-- Extrait fourni --
---------------
Exclus d’une famille de plus en plus figée, les Dupondt
vont se venger en peuplant l’univers de petits Dupondt.
Commençant dès L’Affaire Tournesol 9 , cette « revanche »
se fera en deux temps : à l’extérieur, puis à l’intérieur de la
famille (mais la coupure n’est pas nette).
Dans L’Affaire Tournesol , les agents bordures, parfaits
robots à l’image de l’État totalitaire qui les emploie, portent tous le même uniforme : même feutre brun, même
imperméable bleu gris. Or ce costume n’est pas inconnu.
Il s’offre d’emblée comme une variante très lisible, moins
vieillotte mais aussi plus minable, moins « british » si l’on
veut, du déguisement de l’agent secret en civil qui est aussi
celui des Dupondt. Ce point importe, car il s’ensuit que
la répétition accrue qui, sur le plan des signes , va être le
trait majeur de la Bordurie de Plekszy-Gladz, doit se lire
non seulement en référence à quelque société historiquement attestée (l’Union soviétique de Staline), mais qu’elle
joue aussi et surtout par rapport à un modèle interne à la
série : la gémellité des Dupondt. De ces derniers, les
doubles bordures sont comme l’agrandissement numérique et l’inversion axiologique. Par leur grand nombre,
ils transforment les Dupondt en de véritables individus(et il est vrai que, s’ils ont des supérieurs, on ne leur voit
jamais de véritables collègues : les Dupondt sont uniques
en leur genre ). La distance entre les deux détectives et les
Bordures est celle qui sépare les policiers individuels de
l’État policier.
La présence en filigrane des Dupondt dans la société
bordure se lit non seulement dans la prolifération de
couples d’agents, mais affecte aussi le symbole par excellence du régime en place : la moustache de son chef
Plekszy-Gladz, signe omniprésent – des brassards à la carrosserie des voitures, des drapeaux à l’almanach des postes
– et partant totalitaire. Comment dessiner des moustaches aux statues de Plekszy-Gladz ?
---------------
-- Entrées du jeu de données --

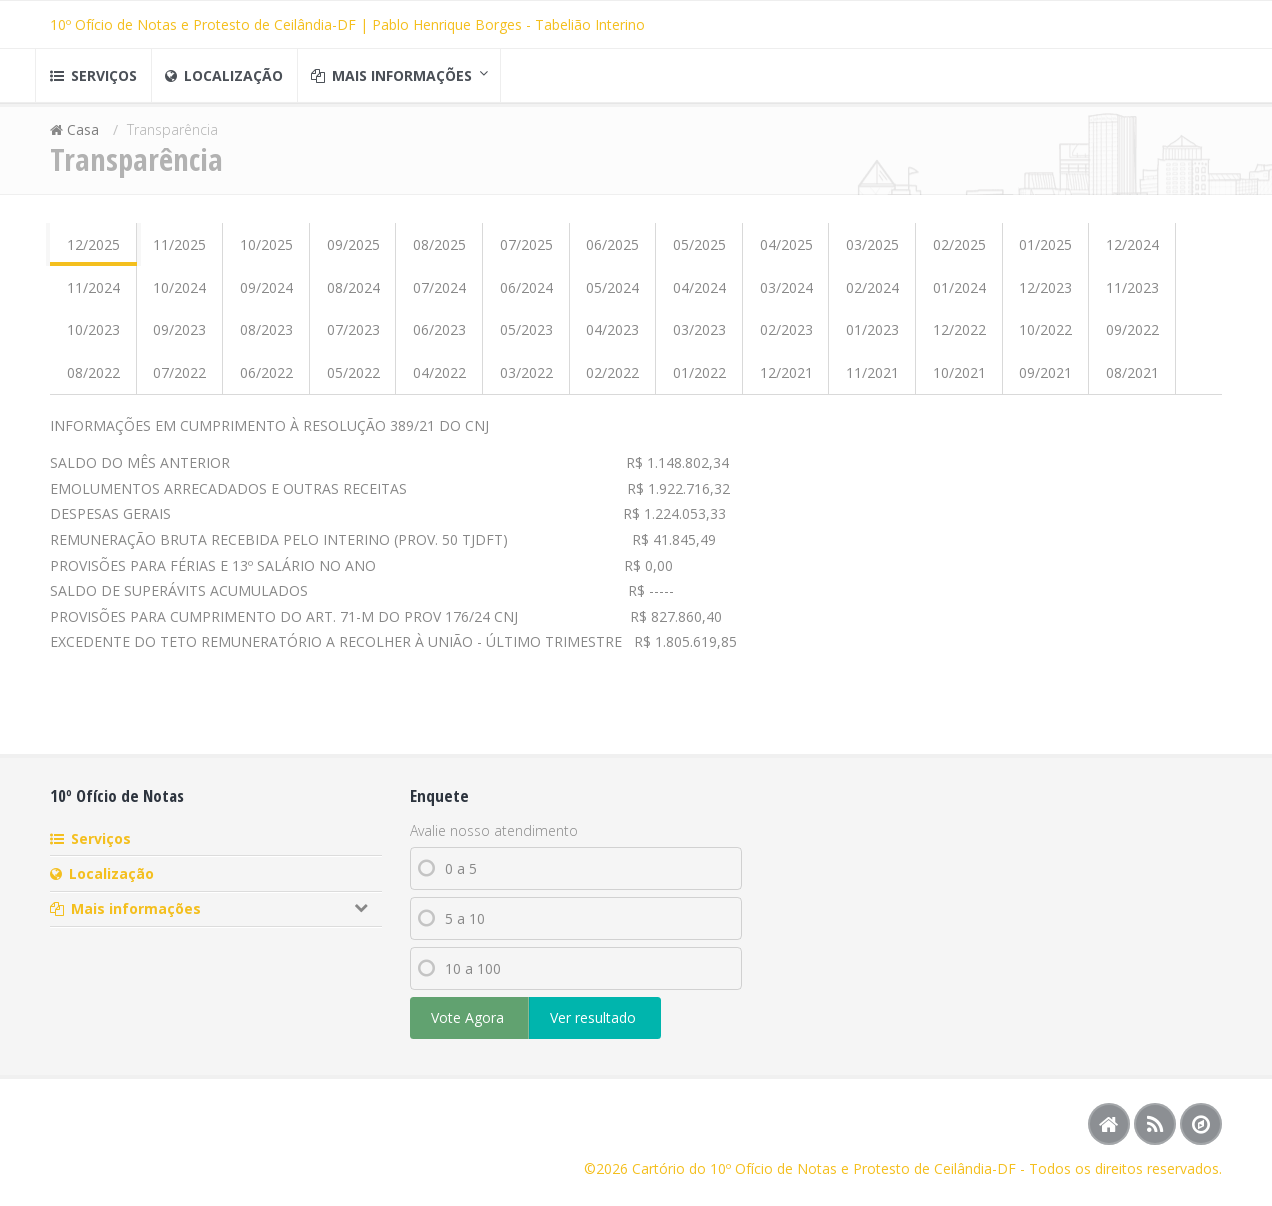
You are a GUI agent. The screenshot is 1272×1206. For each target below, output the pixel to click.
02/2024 (872, 294)
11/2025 (179, 252)
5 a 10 (451, 926)
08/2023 (266, 337)
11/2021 (872, 380)
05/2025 (699, 252)
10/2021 (959, 380)
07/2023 (353, 337)
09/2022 (1132, 337)
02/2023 (786, 337)
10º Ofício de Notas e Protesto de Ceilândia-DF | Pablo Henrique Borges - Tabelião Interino (347, 24)
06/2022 (266, 380)
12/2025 (93, 252)
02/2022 (612, 380)
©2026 (608, 1168)
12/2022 (959, 337)
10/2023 (93, 337)
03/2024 (786, 294)
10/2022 (1045, 337)
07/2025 (526, 252)
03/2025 (872, 252)
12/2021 (786, 380)
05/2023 (526, 337)
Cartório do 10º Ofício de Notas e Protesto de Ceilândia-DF (824, 1168)
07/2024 (439, 294)
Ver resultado (595, 1025)
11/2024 (93, 294)
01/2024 (959, 294)
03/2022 (526, 380)
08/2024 (353, 294)
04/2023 (612, 337)
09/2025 (353, 252)
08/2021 (1132, 380)
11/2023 (1132, 294)
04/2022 (439, 380)
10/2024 (179, 294)
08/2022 (93, 380)
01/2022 (699, 380)
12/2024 (1132, 252)
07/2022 (179, 380)
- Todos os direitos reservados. (1119, 1168)
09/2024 (266, 294)
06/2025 (612, 252)
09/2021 (1045, 380)
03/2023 (699, 337)
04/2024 (699, 294)
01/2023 (872, 337)
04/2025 (786, 252)
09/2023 (179, 337)
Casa (85, 137)
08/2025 (439, 252)
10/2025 (266, 252)
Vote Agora (469, 1025)
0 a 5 (447, 876)
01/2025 (1045, 252)
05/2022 (353, 380)
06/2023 (439, 337)
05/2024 (612, 294)
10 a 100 (459, 976)
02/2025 (959, 252)
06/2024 (526, 294)
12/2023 (1045, 294)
---------------
-- Tâche à réaliser --
Répondez à ces questions sur l'extrait consacré aux Dupondt :
1. Dans quel album commence la « revanche » des Dupondt ?
2. Quel uniforme portent tous les agents bordures ?
3. Quel signe l'extrait présente-t-il comme le symbole par excellence du régime en place ?

-- Réponse attendue --
1. Dans L'Affaire Tournesol.
2. Le même feutre brun et le même imperméable bleu gris.
3. La moustache de son chef Plekszy-Gladz.